> **Dataset records**:
________________

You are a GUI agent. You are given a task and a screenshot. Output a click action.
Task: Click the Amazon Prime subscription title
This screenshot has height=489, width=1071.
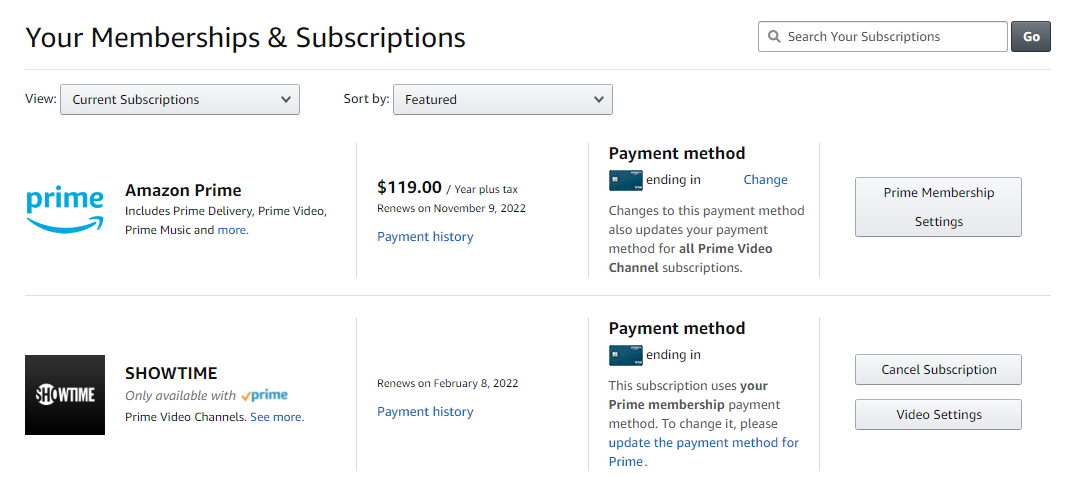(183, 190)
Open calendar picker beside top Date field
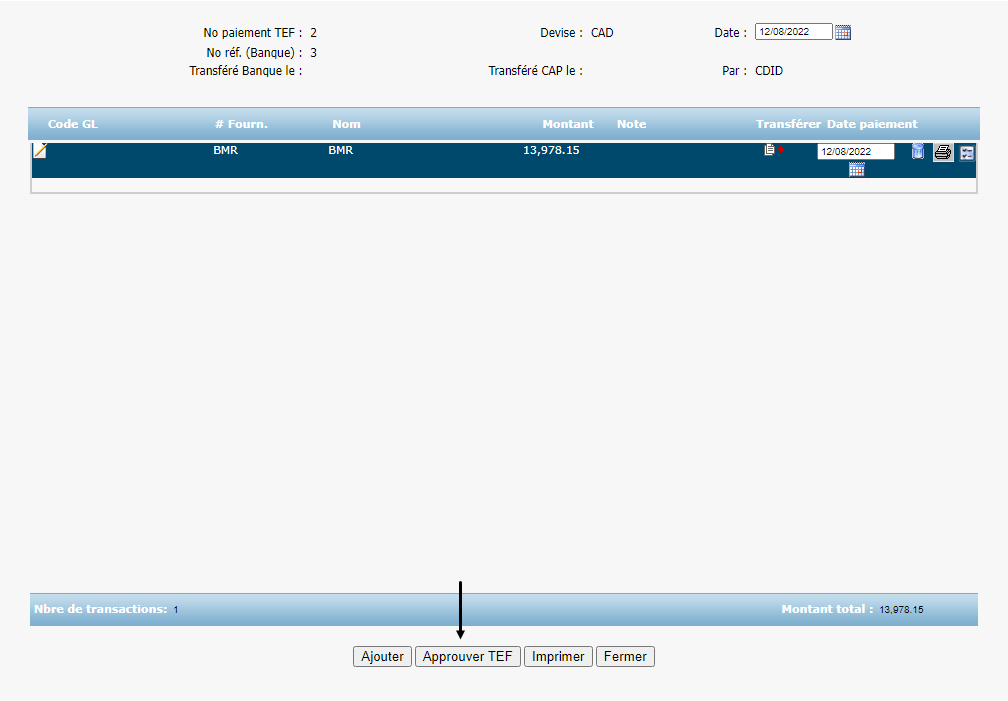This screenshot has height=701, width=1008. (x=843, y=32)
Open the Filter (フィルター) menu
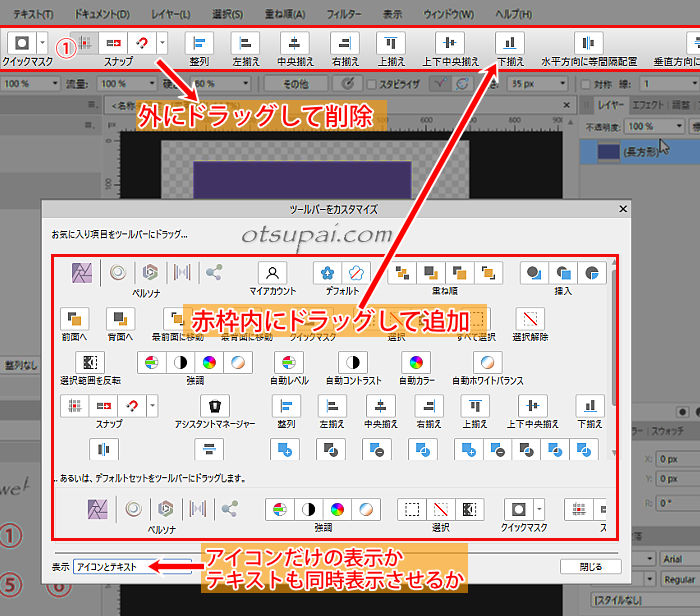 tap(345, 15)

________________

> **Work to be completed**:
In full and without any pictures, print the listing above exactly.

> **Result of the exercise**:
You are a GUI agent. You are given a task and a screenshot. Output a click action.
Task: Click the Amazon Prime subscription title
This screenshot has height=489, width=1071.
(183, 190)
Open calendar picker beside top Date field
This screenshot has height=701, width=1008. (x=843, y=32)
Open the Filter (フィルター) menu
 tap(345, 15)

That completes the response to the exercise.